Balance Your Character Drawings
Summary
Creating Balance in the Figure
Drawing people is mostly about understanding how they move and hold themselves. Learning anatomy is one thing, but translating the sense of posture and balance that makes a figure feel grounded and emotionally present is a different challenge entirely. Most instruction jumps straight to dynamic poses without establishing how the body naturally compensates when weight shifts from one foot to another.
This video tackles that gap by focusing on small, deliberate adjustments to foot position and how the pelvis and torso respond to maintain balance. Rather than chasing dramatic action poses, the approach here builds understanding of subtle posture shifts that create emotion and character through the Loomis-based stick figure mannequin.
Setting Up the Figure
Static Bones Create Motion
One of the central points in this lesson is that bodies which look like they are in motion are actually built from hard bones that barely bend. The goal is not to draw squiggly gesture lines or exaggerate squash and stretch. Instead, positioning static skeletal objects in the right relationships to each other is what creates a convincing sense of movement and weight.
The natural S-curve of the spine provides a starting point for balance, but it should not be exaggerated too far. Real people with good posture stand fairly upright. Understanding the concept of rhythmic balance between head, torso, and pelvis matters, but dialing it down to realistic subtlety is where the real skill lies. Even a completely static, stiff figure still practices these balance concepts when the primary forms are positioned with care.
Hip and Shoulder Tilt
How Foot Position Drives Everything
When one foot moves closer to the center line of balance, the pelvis tilts to compensate. The hip drops on the weight-bearing side. The shoulders counter-rotate in the opposite direction. These are the fundamental mechanics that make contrapposto work, and they apply whether the character is standing casually or shifting into a more loaded stance.
The key insight is that these tilts happen over the leg bearing the most weight. Visualizing the pelvis as a simple cylinder or box form, then tracking how its angle changes relative to the shoulder line, gives a systematic way to build posture rather than guessing. Starting each leg as a straight line from hip to foot, then adding gesture curves after the proportions are locked, produces more reliable results than trying to capture flow from the beginning.
Building Complexity
Creating a Void for Information
The approach to using reference presented here flips the conventional advice. Rather than studying reference first and then drawing, the recommendation is to attempt the pose first, fail, and then look at real people. Trying to position feet, track hip angles, and balance a torso from imagination creates specific questions that the brain then actively seeks answers to when observing the real world.
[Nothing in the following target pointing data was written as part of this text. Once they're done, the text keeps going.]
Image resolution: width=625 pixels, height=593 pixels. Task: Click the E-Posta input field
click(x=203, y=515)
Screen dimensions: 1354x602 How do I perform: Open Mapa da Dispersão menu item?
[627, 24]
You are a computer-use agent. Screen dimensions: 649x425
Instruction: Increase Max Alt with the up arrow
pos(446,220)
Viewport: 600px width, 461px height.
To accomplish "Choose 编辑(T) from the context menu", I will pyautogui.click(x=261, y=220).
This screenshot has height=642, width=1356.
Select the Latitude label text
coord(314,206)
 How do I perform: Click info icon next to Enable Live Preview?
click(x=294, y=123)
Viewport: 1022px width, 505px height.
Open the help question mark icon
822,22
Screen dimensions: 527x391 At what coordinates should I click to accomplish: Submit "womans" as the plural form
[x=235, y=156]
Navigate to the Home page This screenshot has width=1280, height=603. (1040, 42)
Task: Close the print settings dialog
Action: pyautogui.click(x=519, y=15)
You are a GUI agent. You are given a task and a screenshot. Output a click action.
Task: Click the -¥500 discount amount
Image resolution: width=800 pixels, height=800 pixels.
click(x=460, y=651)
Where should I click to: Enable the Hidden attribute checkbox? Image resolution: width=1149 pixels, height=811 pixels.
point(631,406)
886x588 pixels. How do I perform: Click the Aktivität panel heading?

This creates what the lesson calls a void for information. No drawing book teaches how people actually move. Building that understanding requires personal observation, and observation works best when the artist already has questions from their own failed attempts. Mirror neurons help here too. Drawing these mannequin figures starts to create a physical sense of whether a pose feels right or wrong, and that intuition becomes increasingly reliable with practice.
Completed Figures
Key Principles
Hard Bones Create Motion: Convincing figures in motion are built from static skeletal objects positioned correctly, not from bending lines or exaggerating gesture.
Pelvis-Shoulder Counter-Rotation: When foot position shifts weight, the pelvis tilts and the shoulders counter-rotate. Track these lines to build natural posture.
Straight Lines First: Start legs and arms as straight lines between joints, then add gesture curves. This locks proportions before introducing flow.
Create a Void for Information: Attempt poses from imagination first, then use reference to fill the gaps. This trains the brain to absorb observation more effectively.
Layer Complexity Gradually: Master static upright figures before adding weight shifts. Each new concept builds on the previous one without overwhelming the process.
Practice This
Start Static: Draw a basic Loomis stick figure standing straight with even weight on both feet. Get the proportions locked before anything else.
Shift One Foot: Move one foot closer to the center of balance and adjust the pelvis tilt and shoulder counter-rotation. Keep the changes subtle and check if the figure still feels grounded.
Add Three Dimensions: Twist the pelvis cylinder slightly in three-dimensional space, then adjust the torso to counter-rotate. Drop vertical lines from the hips to confirm where feet need to land.